Haz esto: Busca en los registros todas las líneas que contengan la palabra "page" y cópialas.

Registros dados:
====

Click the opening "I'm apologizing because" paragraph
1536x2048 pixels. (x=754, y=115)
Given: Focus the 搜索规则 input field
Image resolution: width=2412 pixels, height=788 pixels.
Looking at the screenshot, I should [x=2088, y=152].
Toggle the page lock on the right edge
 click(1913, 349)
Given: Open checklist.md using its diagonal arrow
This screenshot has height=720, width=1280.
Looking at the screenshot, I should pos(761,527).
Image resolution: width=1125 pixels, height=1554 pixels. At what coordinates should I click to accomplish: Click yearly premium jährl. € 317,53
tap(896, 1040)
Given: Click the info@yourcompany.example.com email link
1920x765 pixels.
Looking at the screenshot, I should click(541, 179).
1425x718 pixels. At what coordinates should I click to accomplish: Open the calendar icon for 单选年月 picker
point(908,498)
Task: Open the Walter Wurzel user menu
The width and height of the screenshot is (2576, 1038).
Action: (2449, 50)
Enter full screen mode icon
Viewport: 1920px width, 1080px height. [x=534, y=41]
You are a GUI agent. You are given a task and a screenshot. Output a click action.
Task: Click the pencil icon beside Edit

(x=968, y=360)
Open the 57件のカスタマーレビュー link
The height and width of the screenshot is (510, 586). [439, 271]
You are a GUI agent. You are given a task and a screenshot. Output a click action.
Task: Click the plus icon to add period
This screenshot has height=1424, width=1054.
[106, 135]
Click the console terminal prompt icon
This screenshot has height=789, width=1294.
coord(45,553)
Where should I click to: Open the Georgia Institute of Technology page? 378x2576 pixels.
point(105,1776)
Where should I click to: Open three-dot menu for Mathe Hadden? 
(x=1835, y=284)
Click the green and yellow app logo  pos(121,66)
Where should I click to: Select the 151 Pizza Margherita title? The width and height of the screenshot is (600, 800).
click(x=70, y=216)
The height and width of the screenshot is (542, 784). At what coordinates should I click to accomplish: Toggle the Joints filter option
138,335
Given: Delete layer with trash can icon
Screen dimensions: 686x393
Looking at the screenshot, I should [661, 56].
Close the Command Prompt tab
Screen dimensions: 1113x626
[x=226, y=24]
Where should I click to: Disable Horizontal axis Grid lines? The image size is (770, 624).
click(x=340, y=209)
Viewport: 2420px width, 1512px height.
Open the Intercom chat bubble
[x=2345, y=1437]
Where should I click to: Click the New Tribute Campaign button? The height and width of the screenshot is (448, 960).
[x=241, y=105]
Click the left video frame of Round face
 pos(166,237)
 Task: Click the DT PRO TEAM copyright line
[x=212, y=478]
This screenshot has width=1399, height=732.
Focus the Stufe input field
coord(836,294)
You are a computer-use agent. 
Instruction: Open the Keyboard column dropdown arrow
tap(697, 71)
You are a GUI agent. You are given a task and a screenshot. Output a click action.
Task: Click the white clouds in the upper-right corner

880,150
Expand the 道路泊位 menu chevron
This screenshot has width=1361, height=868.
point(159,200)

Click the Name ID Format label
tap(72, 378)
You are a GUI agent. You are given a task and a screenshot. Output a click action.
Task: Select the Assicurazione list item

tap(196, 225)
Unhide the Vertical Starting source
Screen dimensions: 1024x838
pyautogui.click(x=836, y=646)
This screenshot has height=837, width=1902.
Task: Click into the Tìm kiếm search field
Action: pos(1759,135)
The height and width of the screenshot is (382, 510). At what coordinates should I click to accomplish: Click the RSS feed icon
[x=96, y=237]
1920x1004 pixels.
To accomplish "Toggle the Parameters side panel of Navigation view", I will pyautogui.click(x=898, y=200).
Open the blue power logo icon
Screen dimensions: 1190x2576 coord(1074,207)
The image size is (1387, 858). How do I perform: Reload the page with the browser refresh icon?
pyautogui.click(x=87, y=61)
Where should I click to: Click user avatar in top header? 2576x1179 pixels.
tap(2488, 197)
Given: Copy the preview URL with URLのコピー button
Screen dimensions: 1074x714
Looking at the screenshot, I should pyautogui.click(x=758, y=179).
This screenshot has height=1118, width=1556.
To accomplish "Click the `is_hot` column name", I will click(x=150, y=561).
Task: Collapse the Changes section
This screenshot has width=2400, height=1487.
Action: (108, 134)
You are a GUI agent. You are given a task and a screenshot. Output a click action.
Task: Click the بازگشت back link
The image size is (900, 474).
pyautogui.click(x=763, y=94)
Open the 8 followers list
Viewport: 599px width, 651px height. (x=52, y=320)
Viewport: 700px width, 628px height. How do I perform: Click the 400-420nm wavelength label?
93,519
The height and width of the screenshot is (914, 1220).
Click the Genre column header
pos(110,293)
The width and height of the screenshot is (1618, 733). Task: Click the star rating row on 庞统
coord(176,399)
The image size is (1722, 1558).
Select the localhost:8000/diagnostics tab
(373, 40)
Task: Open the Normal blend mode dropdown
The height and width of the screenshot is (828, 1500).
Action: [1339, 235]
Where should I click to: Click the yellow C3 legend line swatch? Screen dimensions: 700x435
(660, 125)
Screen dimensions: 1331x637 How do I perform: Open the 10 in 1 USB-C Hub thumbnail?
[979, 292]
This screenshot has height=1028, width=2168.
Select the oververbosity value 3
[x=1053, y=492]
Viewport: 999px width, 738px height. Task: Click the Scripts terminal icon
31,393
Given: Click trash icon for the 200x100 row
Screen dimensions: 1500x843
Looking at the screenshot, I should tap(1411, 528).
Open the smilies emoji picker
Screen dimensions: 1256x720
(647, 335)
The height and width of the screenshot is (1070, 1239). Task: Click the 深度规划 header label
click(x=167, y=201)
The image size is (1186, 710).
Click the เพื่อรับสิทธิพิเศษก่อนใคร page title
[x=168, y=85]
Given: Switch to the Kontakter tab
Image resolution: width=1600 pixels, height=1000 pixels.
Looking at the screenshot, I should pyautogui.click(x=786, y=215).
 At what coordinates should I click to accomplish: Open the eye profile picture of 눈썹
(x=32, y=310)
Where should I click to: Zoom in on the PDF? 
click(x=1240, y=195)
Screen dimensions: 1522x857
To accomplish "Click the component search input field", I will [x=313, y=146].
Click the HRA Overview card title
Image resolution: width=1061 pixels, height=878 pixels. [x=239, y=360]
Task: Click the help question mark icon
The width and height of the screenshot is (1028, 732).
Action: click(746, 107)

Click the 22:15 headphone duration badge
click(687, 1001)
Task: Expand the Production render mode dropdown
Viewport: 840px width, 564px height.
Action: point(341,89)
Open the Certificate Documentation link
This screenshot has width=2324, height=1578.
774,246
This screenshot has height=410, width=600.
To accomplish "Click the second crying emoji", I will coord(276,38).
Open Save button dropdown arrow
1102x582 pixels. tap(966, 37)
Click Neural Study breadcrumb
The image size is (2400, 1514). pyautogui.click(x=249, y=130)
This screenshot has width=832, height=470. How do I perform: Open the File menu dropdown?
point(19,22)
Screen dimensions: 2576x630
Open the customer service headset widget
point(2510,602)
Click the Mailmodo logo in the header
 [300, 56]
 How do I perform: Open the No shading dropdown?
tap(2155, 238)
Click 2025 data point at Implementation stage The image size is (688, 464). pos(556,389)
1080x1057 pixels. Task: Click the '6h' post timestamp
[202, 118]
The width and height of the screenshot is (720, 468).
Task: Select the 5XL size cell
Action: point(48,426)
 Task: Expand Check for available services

====

Resultado:
Toggle the page lock on the right edge
Where should I click to: Open the Georgia Institute of Technology page? 378x2576 pixels.
The image size is (1387, 858). How do I perform: Reload the page with the browser refresh icon?
Click the เพื่อรับสิทธิพิเศษก่อนใคร page title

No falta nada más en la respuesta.